Doctor of Philosophy

Major

Agricultural Economics

Major Professor

Merton B. Badenhop

Committee Members

David W. Brown, Charles M. Cuskaden, Keith E. Phillips

Abstract

Limited access to formal institutional credit and paucity of financial capital at the farm level have prevented the Cross River State food crop farmer from adapting to simple, low-cost technological change. These limitations have perpetuated traditional agricultural techniques and the concomitant low farm income in the state.

This study was designed to provide an empirical examination of the capacity of production credit to induce technological change among the food crop farmers in the Cross River State of Nigeria and to measure the impact of such change on the farmer's income. In attempting to estimate the effects of production credit on the farmer's income and to determine the credit needs of the farmers, three representative farm IP models were formulated on the basis of survey data from Ika Clan in Abak L6A of the state. The first two models were based on traditional technology without and with borrowing activity, respectively. The third model represented modern technology made possible through borrowing. The objective was to maximize net farm returns subject to limitations imposed by operating capital and institutional credit.

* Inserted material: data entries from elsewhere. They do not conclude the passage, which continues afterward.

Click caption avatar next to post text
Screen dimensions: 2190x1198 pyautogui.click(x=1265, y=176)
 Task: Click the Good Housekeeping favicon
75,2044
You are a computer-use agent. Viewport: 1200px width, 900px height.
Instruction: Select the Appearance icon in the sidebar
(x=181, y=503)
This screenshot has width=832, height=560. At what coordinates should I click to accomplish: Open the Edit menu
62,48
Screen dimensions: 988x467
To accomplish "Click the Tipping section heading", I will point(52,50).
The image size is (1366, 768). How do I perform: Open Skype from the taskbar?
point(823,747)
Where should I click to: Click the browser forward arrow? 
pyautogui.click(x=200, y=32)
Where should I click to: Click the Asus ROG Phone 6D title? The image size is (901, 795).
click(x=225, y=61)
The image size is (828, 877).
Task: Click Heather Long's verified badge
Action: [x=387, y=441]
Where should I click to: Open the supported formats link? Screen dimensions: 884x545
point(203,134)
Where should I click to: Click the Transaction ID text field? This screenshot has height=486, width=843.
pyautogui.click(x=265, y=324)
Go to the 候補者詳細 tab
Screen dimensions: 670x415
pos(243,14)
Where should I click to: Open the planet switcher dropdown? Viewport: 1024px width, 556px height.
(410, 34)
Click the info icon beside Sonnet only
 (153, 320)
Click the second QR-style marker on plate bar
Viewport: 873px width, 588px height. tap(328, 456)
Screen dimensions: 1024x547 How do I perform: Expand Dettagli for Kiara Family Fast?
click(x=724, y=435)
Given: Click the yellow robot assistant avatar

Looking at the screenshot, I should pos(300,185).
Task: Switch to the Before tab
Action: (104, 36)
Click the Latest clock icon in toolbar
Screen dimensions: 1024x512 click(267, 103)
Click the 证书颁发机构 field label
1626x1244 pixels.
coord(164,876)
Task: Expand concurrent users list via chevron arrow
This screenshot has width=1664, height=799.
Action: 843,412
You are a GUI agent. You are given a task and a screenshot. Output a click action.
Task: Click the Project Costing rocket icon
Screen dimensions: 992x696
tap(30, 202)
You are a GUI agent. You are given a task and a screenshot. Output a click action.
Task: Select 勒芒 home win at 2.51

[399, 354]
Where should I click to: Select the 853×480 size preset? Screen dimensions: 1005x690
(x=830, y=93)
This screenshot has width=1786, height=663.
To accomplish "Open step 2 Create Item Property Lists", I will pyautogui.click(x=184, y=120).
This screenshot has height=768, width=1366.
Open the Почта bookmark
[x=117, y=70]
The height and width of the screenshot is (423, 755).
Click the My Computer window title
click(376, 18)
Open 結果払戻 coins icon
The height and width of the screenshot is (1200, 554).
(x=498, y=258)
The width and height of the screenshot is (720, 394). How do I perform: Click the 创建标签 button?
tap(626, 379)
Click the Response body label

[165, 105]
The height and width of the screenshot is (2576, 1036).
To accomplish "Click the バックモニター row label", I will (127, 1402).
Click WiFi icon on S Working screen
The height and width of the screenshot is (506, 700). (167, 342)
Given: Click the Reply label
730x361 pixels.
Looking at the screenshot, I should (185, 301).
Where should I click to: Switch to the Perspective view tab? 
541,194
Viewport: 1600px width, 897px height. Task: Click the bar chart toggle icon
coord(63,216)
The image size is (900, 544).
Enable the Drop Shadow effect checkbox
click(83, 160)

The result of the study showed that the farmer's own operating capital was inadequate to execute an optimal farm plan, even under traditional technology. It showed that the farmer could increase his net farm income by borrowing from institutional sources to execute an optimal farm plan under traditional technology. Private credit was unprofitable under this technology because of high interest rates. Net farm income per acre was highest under modern technology made possible through the use of credit both from institutional and private sources. Results of this study suggested, other things being equal, that the adoption of modern technology through borrowing would significantly improve farm income. However, credit from noninstitutional sources was profitable only within narrowly defined limits.

Also, the optimal cropping pattern given by the solutions of the models suggested some form of quasi-specialization among the food crop farmers. The model results showed the high opportunity costs associated with the nonoptimal crops forced into the cropping pattern under the existing practices and explained, in part, the reason for the low farm incomes of food crop farmers.

Finally, (with effective constraints on land, operating capital, and institutional credit resources), labor, particularly male labor, was highly under-utilized in all periods and in all the models. The marginal value productivity of male labor in all the models and periods was zero. This implied that removal of one unit of male labor would not reduce farm output.

On the basis of the result of the study and evidence of limited credit facilities to the small farmers, some desirable features of an agricultural credit program for the state were suggested for effective distribution of credit to deserving and qualified farmers.